→ Request
Put the data from the line with "You are a GUI" up to and including the line with "(x=26, y=317)" into a two-column CSV with the headers instruction and output. Make one row for each request, placing its text and its answer each in a single quoted field with line breaks changed to spaces.

→ Material supplied
<<<<
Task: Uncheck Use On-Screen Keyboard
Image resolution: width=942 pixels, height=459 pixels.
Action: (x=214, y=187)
>>>>
<<<<
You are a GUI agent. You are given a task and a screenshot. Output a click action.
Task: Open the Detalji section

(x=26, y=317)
>>>>
→ Response
instruction,output
"You are a GUI agent. You are given a task and a screenshot. Output a click action. Task: Open the Detalji section","(x=26, y=317)"